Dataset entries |
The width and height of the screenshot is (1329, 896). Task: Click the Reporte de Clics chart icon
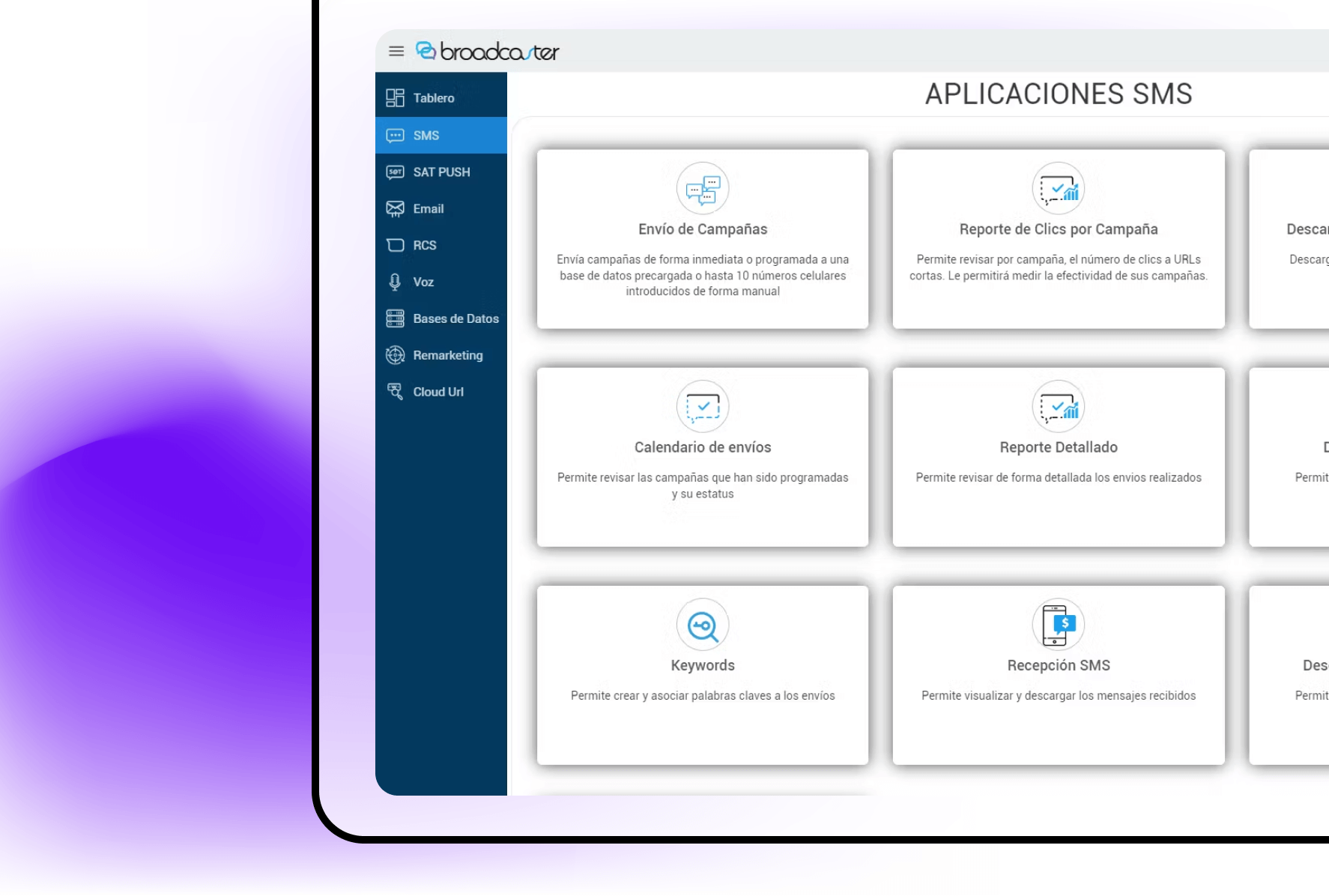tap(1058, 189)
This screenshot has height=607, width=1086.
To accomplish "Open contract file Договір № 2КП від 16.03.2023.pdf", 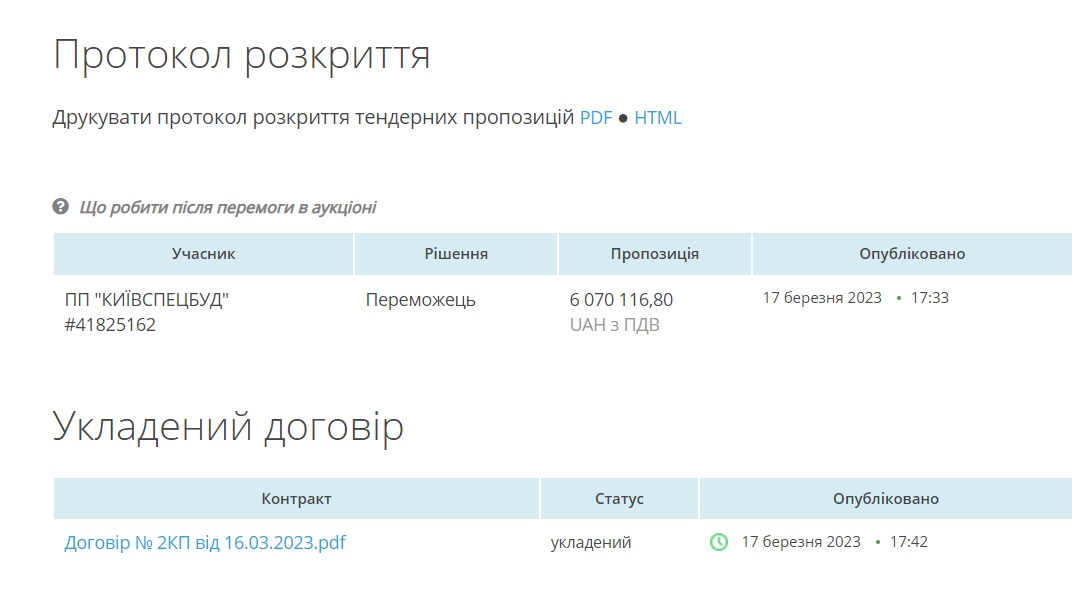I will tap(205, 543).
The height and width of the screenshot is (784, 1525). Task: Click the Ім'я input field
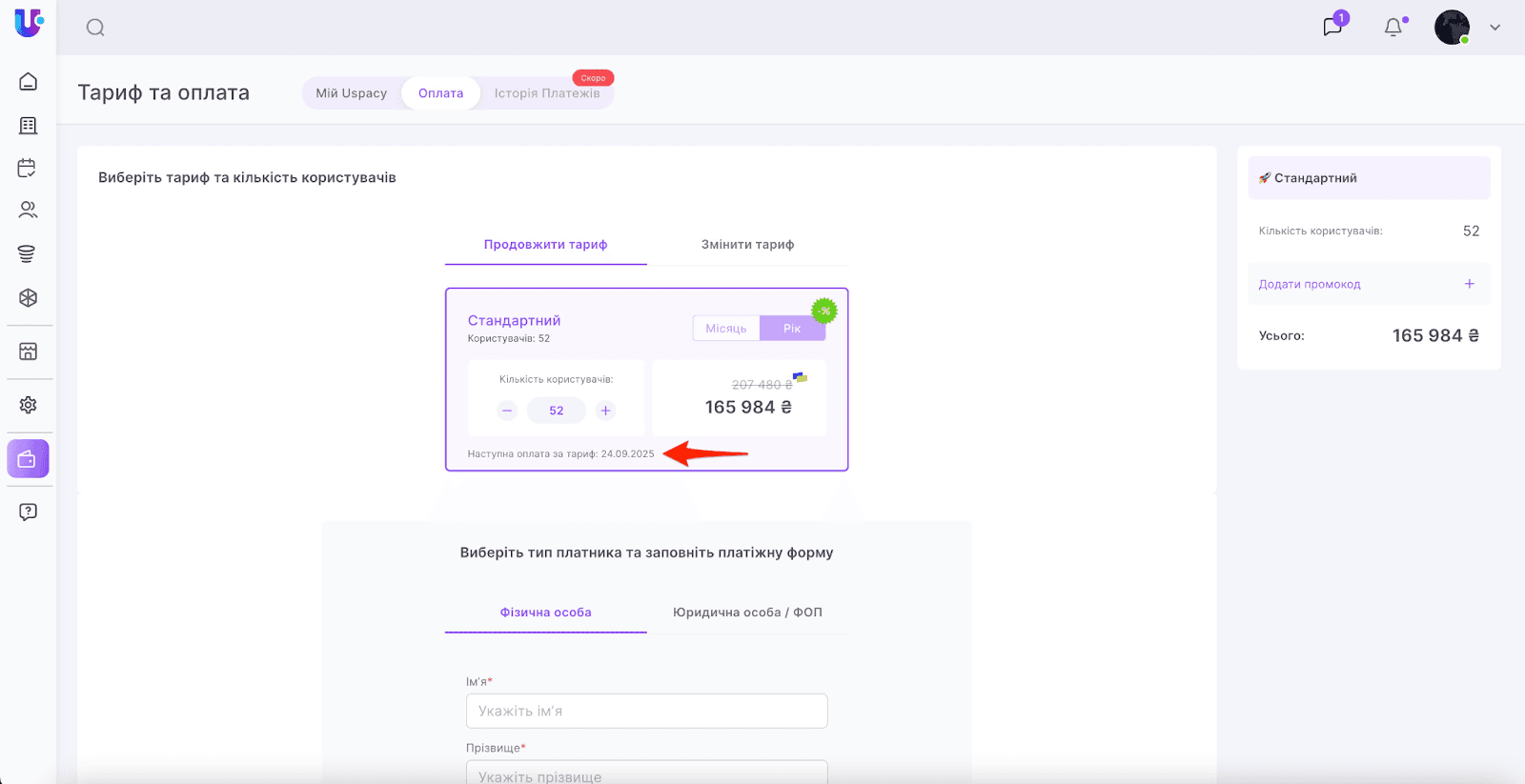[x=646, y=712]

EXERCISE |
Return the part of the listing that opens with the line containing "The height and" and runs through the end of the listing, copied line for line. Leave the pictures out.

TASK ANSWER |
The height and width of the screenshot is (784, 1525). Task: Click the Ім'я input field
[x=646, y=712]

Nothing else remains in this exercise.